Poşetleri mutfağa taşıdıktan sonra üçümüz de koltuklara yayıldık. "Kiminle mutlu olacak mışım?" dedim Miraç'a dönüp bir bebek gibi dudaklarımı büzerken.
Miraç Merve'ye beni işaret etti. "Şunun tavırlarına bak, iki günde şımardı."
"Şımarırım," dedim omuzlarımı silkerek. "Şu an dünyada benden daha mutlu bir kız olmadığına eminim."
"Ben de öyle düşünürdüm," dedi Miraç. Bir an Miraç'ın bakışlarındaki kırgınlığı görünce sevinme işini çok abarttığımı fark ettim. Miraç, "Sonra bir baktım ki sevdiğim adam baba oluyor," diye ekledi.
Üçlü koltukta oturuyorduk ve Miraç ortamızda olduğu için Merve ile aynı anda ona sarıldık. "Seni kaybederek hayatının hatasını yaptı," dedi Merve. "Bırak, ne halleri varsa görsünler."
Miraç başını salladı ve ağlamamak için gözlerini kocaman açıp tavana baktı. "En kötüsü de ne biliyor musunuz?" diye sordu.

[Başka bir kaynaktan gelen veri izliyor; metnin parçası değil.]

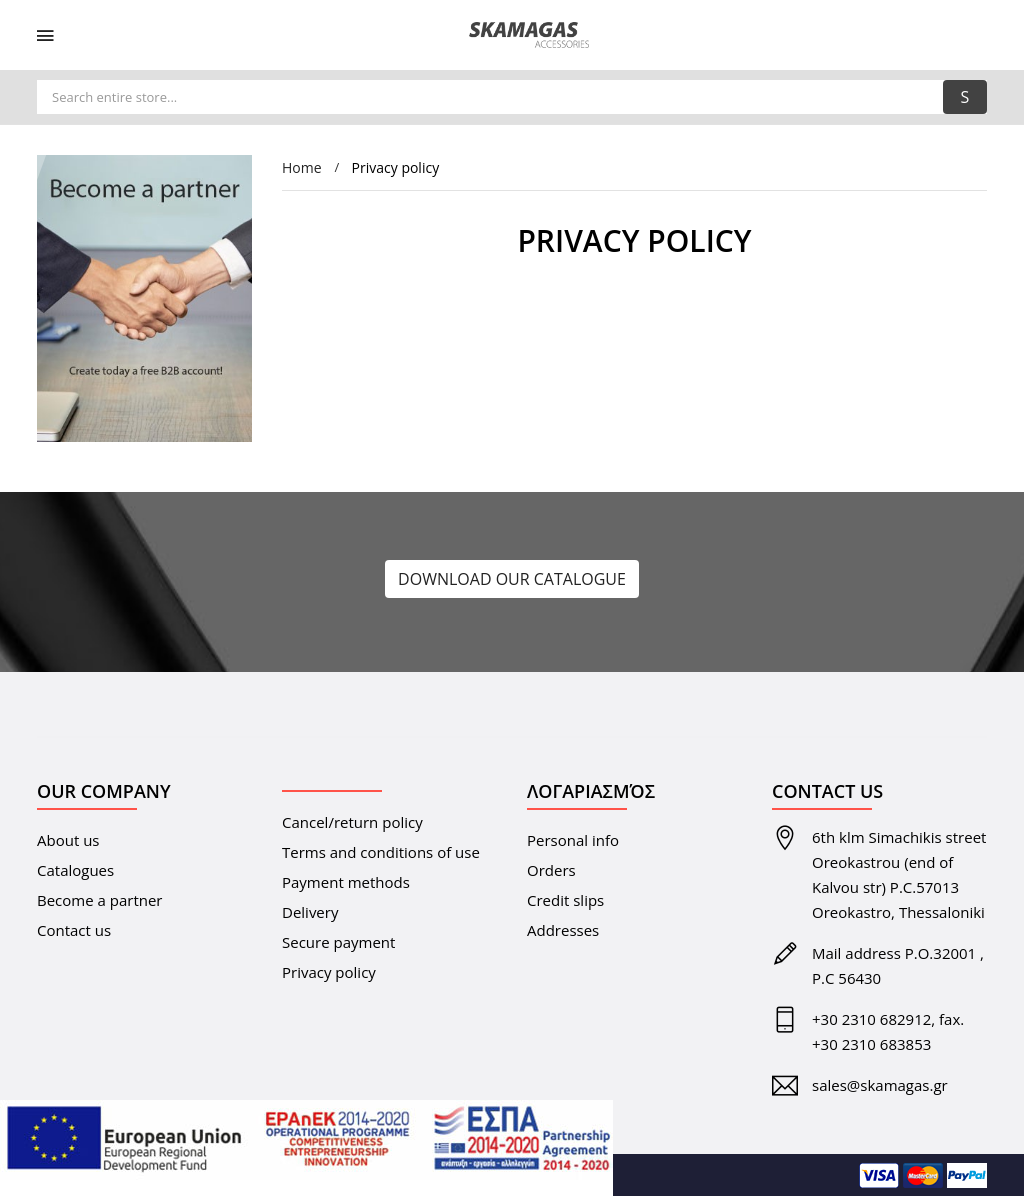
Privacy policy (329, 972)
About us (68, 840)
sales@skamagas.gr (880, 1085)
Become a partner (100, 900)
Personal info (573, 840)
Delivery (310, 912)
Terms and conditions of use (381, 852)
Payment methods (346, 882)
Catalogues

Ben ağzımı bile açamıyorken Merve "Ne?" diye sordu. Evet, konuşamıyordum. Selin ve Cenker'in bir bebeği olacaktı ve bu Miraç için bir kabustu. Bu kabusun daha can yakıcı olmasının sebebi de bendim.
"Hala ondan nefret edemiyorum," dedi Miraç. Sesindeki şaşkınlığı gizleyememişti. "Sanki bu geçici bir durummuş gibi, Cenker ile her şey yoluna girebilecekmiş gibi hissediyorum."
"Selin yurt dışına gitmeyecek miydi?" diye sordu Merve. Bu soruyu Miraç'a değil, bana sormuştu. Selin yurt dışına gideceğini söylemişti ama ben de tam olarak bilmiyordum. Nereye gidecekti? Kiminle yaşayacaktı? Cenker ne olacaktı? "Bilmiyorum," dedim biraz çekinerek. "Yani ben de sizin bildiğiniz kadar biliyorum."
Miraç elimi tutup "Kendini suçlama artık," dediğinde biraz da olsa rahatladığımı hissettim. "Senin bu ihanetle hiçbir alakan yoktu," diye ekledi. Sarıldık.
"Özür dilerim," diye fısıldadım. "Uzun zamandır Çınar tarafından sevilmeyi, onun kalbine dokunabilmeyi bekledim. Kendime hakim olamıyorum Miraç. Sana kötü anılarını hatırlatmak istemedim."
"Biliyorum tatlım, saçmalama. Hem sen bana bakma, Cenker ve ben artık bir araya gelemeyiz. Zamanla bu düşünceyi kabullenmeye çalışacağım."